Conducted on RefCOCO+ (no spatial prompts, relies heavily on multimodal alignment).

Configuration RefCOCO+ Val TestB Note
Only \(A_v^1+A_v^2\) (≈Visual-CoT) 85.63 75.45 Pure visual refinement
Only \(A_v^1+A_s^3\) (≈Semantic-CoT) 89.47 82.32 Pure semantics refinement
\(A_v^1+A_s^3+A_s^5\) 90.12 84.98 With reconstruction
Full Action Set (R-Ground) 91.67 89.97 Complete
w/o Alignment Scoring 90.89 87.02 UCT w/o σ(S), FLOPs up to 87.23T
w/ Alignment Scoring 91.67 89.97 FLOPs down to 45.89T
Weighted Voting 91.67 89.97 Avg 91.93 (vs 86.36 for majority)

Highlights & Insights

  • Diagnosis-driven Design: The PSR + SDSG analyses precisely locate the failure of grounding scaling in the SRS. The method (targeted SRS scaling) is a natural, logically sound derivation from the diagnosis.
  • Multimodal Alignment as a Resource: Instead of viewing multimodal consistency as an overhead, the paper uses CLIP alignment as a tri-functional tool: a scorer, a pruner, and a voting weight.
  • Zero-training Plug-and-play: Outperforming a 72B model with a 7B model using an external framework without finetuning is practically significant.

Limitations & Future Work

  • Dependence on CLIP Quality: The \(\sigma(S)\) and voting weights rely entirely on CLIP. For fine-grained or small-scale objects where CLIP might fail, the pruning and voting could be compromised. ⚠️
  • Test-time Overhead: While pruning reduces FLOPs to 45.89T, it still represents a significantly higher cost compared to a single forward pass, requiring a trade-off for deployment.
  • Limited Benchmarks: Evaluations are focused on the RefCOCO series; open-vocabulary detection and dense scenes remain untested.
  • vs. Regression Decoders (Ferret-v2): Those require specialized heads and training; R-Ground achieves higher accuracy (92.93 vs. 89.58) through test-time reasoning while remaining zero-training.
  • vs. Linear Reasoning (UniVG-R1): Fixed CoT chains cannot adaptively balance perception and refinement.

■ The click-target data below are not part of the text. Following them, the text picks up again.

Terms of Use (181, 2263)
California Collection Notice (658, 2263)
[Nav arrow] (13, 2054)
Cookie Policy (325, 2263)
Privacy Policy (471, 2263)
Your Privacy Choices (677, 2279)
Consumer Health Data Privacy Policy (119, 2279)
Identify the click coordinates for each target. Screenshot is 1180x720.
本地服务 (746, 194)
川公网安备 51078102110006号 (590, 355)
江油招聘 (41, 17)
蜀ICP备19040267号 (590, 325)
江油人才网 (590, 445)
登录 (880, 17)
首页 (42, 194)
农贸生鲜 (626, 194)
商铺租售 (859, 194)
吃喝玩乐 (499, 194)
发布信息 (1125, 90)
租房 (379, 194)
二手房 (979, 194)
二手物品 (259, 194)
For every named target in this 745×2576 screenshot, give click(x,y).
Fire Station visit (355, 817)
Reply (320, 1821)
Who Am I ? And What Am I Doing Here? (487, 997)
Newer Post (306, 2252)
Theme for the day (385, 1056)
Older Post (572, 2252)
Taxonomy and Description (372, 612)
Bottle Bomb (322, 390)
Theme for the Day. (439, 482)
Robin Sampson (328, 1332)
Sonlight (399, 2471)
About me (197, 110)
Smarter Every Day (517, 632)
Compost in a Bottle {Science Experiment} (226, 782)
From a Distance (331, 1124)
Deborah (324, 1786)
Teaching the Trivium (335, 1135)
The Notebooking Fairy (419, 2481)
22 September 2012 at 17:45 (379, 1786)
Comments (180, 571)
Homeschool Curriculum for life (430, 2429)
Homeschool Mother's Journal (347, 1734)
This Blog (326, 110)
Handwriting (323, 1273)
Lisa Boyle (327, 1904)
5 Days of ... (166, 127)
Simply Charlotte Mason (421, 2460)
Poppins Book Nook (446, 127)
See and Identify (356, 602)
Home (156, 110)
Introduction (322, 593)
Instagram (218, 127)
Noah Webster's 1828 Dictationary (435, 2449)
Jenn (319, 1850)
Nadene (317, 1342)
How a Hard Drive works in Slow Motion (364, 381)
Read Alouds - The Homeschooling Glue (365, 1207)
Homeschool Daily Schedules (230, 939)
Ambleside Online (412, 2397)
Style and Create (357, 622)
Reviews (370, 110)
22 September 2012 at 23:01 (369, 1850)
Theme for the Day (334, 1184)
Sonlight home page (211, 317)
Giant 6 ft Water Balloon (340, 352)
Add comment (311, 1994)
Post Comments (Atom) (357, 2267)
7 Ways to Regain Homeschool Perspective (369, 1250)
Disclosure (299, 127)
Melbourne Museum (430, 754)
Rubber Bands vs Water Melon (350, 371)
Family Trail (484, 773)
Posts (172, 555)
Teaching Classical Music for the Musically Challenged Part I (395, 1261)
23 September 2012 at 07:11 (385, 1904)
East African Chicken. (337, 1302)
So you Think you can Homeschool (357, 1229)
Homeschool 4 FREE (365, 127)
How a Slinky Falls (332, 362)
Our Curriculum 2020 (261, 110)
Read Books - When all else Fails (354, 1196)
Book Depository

R-Ground's inclusion of semantic actions in MCTS leads to a 7.65 point lead in TestB.

Rating

  • Novelty: ⭐⭐⭐⭐⭐ Combines mechanism diagnosis with targeted Multimodal MCTS.
  • Experimental Thoroughness: ⭐⭐⭐⭐ Strong on RefCOCO, but could expand to more diverse grounding tasks.
  • Writing Quality: ⭐⭐⭐⭐⭐ Excellent logical flow from diagnosis to implementation.
  • Value: ⭐⭐⭐⭐⭐ High practical value for achieving large-model performance with small-model compute.